§ PROBLEM TO WORK ON
Which lines in the records below contain the word "will"? Copy out each of those lines in full.

§ INFORMATION SHOWN
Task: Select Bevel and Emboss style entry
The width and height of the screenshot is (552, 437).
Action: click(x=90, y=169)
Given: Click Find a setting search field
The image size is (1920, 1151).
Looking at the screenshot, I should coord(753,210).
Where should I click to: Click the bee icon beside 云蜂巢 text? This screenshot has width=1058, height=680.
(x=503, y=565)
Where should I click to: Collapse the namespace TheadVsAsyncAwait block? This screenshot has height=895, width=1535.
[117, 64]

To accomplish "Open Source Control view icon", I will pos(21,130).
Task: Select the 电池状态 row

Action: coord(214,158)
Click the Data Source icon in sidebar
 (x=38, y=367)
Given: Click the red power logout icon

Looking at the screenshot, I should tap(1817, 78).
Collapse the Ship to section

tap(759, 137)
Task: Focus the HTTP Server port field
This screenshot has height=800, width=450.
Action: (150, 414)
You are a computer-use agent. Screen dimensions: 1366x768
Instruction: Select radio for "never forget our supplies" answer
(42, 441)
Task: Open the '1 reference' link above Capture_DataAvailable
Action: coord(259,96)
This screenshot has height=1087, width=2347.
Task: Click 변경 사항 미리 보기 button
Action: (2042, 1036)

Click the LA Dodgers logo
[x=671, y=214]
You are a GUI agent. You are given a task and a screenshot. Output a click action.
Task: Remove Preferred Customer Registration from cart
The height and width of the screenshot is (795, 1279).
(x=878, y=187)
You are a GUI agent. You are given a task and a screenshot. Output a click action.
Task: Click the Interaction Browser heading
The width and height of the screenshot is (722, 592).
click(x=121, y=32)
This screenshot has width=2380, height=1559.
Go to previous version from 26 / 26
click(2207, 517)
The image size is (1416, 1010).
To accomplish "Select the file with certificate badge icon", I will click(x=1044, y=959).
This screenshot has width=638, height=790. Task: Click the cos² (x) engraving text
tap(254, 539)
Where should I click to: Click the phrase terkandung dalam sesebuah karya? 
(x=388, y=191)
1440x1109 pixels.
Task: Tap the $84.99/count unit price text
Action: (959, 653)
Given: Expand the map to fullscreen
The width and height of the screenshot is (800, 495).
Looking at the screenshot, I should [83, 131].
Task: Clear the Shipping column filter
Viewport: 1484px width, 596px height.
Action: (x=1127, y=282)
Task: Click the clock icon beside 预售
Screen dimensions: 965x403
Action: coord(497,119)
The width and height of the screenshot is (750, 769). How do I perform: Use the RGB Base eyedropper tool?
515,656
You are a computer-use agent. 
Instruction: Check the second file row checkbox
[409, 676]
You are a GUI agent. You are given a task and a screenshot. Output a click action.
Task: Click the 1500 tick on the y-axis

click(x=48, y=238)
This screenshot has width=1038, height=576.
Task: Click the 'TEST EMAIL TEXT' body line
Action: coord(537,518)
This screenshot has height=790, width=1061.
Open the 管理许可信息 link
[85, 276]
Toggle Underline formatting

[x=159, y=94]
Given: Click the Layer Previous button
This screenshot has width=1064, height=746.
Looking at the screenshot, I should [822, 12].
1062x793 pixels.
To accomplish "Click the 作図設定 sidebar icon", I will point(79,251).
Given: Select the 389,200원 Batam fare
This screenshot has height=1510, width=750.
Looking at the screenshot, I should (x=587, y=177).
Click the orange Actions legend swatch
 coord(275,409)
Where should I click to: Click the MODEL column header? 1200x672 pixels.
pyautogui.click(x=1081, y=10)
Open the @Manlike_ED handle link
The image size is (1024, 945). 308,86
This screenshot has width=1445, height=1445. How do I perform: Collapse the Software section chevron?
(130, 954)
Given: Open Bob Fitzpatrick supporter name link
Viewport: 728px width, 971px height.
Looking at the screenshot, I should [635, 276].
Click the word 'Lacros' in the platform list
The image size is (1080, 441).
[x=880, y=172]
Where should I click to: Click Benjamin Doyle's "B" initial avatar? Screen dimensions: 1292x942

§ THE COMPLETED TASK
To accomplish "Open Source Control view icon", I will pos(21,130).
To accomplish "Select the file with certificate badge icon", I will click(x=1044, y=959).
To accomplish "Click the 作図設定 sidebar icon", I will point(79,251).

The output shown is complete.